Menschenrechtsfeminismus
Dieser „Menschenrechts-Feminismus“ würde die Frauen, die in Afrika für ihre wirtschaftliche Unabhängigkeit kämpfen oder für ein Ende der Genitalverstümmelung, einen, sie könnte die Frauen in Bosnien, die ihre Vergewaltiger vor Gericht bringen, mit den barhäuptigen oder Kopftuch tragenden Frauen in den muslimischen Ländern verbinden. Und zudem erlaube dieser Menschenrechts-Feminismus Koalitionen zu bilden: mit Behinderten, indigenen Völkern, die um ihre Rechte kämpfen oder Frauen, denen es wie in China verboten ist, Gewerkschaften zu gründen. Erst auf dieser Basis würde der Feminismus überall in der Welt wieder attraktiv – und wirkmächtig – werden.
Irgendwie erinnert dieser Menschenrechts-Feminismus ein wenig an den Furor der frühen siebziger Jahre: Da waren Frauen auch beseelt vom gleichen Ziel. Und es war ein langer und schmerzhafter Weg zur Erkenntnis, dass die Zugehörigkeit zu einer sozialen Lage oder einer bestimmten Ethnie, dass eine sexuelle Orientierung oder eine Behinderung den „Unterdrückungsfaktor“ Geschlecht verändern und die Identität als Frau in den Hintergrund rücken konnte. Frauen können wie alle politischen Akteure unterschiedliche Interessen haben und gelegentlich sind sie mit den männlichen ganz unvereinbar. Daran ändert auch der Rückgriff auf die grundlegenden Menschenrechte nichts. Wenn die Frauen auf dem Tahrir-Platz zum Beispiel für mehr politischen Einfluss oder mehr persönliche Freiheit einstehen, kann das auch auf Kosten ihrer „verbündeten“ Männer gehen. Wir kennen mittlerweile die Berichte von den Pöbeleien gegen die Demonstrantinnen und die gar nicht mehr schönen, sondern traurigen Bilder, als sie niedergeknüppelt wurden. Die marokkanische Soziologin hat schon nach dem Ende des ersten Golfkriegs 1992 darauf hingewiesen, dass der Fundamentalismus und die Geburt des Feminismus in Ägypten eng miteinander verknüpft sind. Und es sollte auch nicht vergessen werden, dass dieser Krieg einmal im Namen der Demokratie, angeblich um die unterdrückten Frauen Kuweits zu befreien, begann.

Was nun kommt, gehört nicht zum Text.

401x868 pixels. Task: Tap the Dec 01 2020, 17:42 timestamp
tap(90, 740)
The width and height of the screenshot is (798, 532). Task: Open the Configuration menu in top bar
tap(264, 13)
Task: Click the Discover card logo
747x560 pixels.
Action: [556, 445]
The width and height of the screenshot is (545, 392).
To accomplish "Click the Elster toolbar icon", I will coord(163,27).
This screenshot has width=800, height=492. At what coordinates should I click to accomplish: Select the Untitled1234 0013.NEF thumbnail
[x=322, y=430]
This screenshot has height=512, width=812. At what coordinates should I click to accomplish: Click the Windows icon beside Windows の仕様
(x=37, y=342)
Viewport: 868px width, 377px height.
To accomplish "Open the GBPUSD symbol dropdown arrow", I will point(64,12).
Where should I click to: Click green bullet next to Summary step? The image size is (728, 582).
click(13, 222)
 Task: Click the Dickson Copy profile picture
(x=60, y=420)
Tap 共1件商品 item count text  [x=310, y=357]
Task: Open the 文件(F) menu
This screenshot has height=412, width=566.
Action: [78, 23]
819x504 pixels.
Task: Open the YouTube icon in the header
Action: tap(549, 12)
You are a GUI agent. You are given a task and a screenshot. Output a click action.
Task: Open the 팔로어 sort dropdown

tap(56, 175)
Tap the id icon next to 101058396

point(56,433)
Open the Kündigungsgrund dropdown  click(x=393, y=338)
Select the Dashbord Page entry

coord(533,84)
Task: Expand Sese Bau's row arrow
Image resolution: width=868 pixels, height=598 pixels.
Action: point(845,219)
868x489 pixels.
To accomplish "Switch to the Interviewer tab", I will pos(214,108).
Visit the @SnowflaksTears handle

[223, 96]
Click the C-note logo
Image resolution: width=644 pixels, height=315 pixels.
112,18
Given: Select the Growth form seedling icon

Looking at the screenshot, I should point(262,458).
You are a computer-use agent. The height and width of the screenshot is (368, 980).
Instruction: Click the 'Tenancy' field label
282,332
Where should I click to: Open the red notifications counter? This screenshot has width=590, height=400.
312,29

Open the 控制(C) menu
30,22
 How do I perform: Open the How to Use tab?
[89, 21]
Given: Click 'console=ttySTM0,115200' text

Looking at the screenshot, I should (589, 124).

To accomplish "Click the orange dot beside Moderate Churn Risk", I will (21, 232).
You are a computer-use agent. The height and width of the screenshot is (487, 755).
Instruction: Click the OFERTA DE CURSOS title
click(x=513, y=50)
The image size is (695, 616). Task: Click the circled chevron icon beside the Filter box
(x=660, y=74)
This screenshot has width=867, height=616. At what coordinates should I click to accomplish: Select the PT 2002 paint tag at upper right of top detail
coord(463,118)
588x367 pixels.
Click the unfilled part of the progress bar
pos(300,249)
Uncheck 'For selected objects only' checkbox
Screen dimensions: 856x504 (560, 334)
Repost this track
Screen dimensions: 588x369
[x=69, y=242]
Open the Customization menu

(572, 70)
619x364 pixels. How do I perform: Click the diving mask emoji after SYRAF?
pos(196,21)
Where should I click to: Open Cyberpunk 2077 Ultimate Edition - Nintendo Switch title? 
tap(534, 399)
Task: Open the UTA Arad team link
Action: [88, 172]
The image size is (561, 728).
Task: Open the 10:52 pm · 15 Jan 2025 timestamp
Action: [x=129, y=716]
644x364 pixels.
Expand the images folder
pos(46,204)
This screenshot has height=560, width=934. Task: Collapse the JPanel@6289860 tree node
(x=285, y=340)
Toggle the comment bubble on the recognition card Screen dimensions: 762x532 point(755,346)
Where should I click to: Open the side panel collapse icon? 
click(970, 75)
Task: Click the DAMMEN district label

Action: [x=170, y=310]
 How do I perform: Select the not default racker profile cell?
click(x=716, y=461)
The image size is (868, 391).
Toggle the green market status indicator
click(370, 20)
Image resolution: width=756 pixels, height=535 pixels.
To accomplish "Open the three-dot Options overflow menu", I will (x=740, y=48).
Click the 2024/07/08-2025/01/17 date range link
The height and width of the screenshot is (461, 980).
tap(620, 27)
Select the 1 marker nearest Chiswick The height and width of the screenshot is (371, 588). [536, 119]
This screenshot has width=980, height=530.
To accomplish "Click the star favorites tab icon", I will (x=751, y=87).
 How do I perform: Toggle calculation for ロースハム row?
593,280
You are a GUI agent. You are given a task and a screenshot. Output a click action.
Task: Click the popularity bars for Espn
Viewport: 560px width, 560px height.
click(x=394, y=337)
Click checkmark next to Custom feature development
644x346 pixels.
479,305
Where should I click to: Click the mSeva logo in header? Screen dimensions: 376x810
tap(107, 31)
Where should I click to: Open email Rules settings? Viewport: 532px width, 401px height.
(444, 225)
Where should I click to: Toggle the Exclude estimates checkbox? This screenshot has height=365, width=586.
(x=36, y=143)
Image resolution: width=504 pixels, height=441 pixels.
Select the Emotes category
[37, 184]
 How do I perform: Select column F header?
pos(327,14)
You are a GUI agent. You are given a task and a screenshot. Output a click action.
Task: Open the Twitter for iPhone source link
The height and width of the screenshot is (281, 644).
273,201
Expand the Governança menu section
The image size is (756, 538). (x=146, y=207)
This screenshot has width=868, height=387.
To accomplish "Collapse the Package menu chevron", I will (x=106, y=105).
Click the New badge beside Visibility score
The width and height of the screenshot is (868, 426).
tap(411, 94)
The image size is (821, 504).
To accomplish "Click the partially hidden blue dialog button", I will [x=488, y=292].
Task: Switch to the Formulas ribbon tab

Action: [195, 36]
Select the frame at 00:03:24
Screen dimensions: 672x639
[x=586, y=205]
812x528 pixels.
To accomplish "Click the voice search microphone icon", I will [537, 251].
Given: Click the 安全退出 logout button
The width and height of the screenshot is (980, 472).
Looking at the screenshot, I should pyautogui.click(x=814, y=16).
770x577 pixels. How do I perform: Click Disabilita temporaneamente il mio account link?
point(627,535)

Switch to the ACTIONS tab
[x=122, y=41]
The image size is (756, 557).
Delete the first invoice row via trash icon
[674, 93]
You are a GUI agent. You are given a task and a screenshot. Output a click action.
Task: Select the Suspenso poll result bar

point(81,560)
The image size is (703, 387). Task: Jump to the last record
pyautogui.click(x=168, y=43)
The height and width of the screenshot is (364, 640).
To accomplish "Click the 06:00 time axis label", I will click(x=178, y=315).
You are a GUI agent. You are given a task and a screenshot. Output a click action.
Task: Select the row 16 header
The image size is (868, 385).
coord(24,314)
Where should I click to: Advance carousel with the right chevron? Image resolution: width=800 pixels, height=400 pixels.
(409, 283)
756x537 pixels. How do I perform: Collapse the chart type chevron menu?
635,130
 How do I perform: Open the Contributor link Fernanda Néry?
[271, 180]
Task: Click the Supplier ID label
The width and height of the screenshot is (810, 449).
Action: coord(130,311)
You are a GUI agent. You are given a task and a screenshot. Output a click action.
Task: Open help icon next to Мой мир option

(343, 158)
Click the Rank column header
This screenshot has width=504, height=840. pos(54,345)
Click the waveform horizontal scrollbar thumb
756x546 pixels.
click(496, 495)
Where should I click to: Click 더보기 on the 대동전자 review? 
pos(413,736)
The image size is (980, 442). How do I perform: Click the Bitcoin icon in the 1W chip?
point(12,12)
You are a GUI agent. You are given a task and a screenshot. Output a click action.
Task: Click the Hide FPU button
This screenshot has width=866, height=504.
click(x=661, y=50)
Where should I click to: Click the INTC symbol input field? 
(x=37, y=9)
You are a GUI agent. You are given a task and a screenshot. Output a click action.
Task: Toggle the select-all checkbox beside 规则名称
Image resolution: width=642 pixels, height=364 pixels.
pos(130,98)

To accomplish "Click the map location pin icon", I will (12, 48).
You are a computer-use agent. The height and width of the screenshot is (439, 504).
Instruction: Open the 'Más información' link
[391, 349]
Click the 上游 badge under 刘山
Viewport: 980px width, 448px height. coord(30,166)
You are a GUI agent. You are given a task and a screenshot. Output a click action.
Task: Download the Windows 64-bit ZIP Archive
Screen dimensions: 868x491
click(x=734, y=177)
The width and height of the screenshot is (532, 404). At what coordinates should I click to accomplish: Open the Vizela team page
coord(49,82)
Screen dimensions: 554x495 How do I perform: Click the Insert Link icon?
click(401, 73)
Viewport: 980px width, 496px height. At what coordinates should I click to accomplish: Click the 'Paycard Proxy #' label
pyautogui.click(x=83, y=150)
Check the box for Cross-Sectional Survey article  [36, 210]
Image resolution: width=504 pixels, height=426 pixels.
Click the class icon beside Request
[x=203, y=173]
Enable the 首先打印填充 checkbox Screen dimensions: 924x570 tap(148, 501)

Es wäre naiv zu glauben, mittels der Menschenrechte der großen Verschwisterung aller zum Durchbruch zu verhelfen. Was nützt die Meinungsfreiheit, die freie Gestaltung des eigenen Lebens, wenn die Mittel dafür monopolisiert bleiben? Es ist das Verdienst des egalitären Feminismus, dass er Männer dazu zwingen will, Ressourcen abzugeben, zu teilen, aber um den Preis, dass Frauen sich an die männlichen Normen anpassen. Für die andere Fraktion, die darauf besteht, Unterschiede anzuerkennen, ist das ganz unannehmbar.
Die feministische Philosophin Nancy Frazer hat immer wieder darauf insistiert, diese beiden Positionen zu versöhnen. Sie ist jedoch auch davon überzeugt, dass sich „kulturelle Unterschiede erst auf Grundlage sozialer Gleichheit ausbilden können“. Ihre Kollegin Martha Nussbaum glaubt hingegen, dass in bestimmten Situationen die „Metrik der Gleichheit“ von der „Metrik der Fähigkeiten“ abgelöst werden müsse, die sensibel gegenüber besonderen Bedürfnissen und kulturellen Unterschieden ist.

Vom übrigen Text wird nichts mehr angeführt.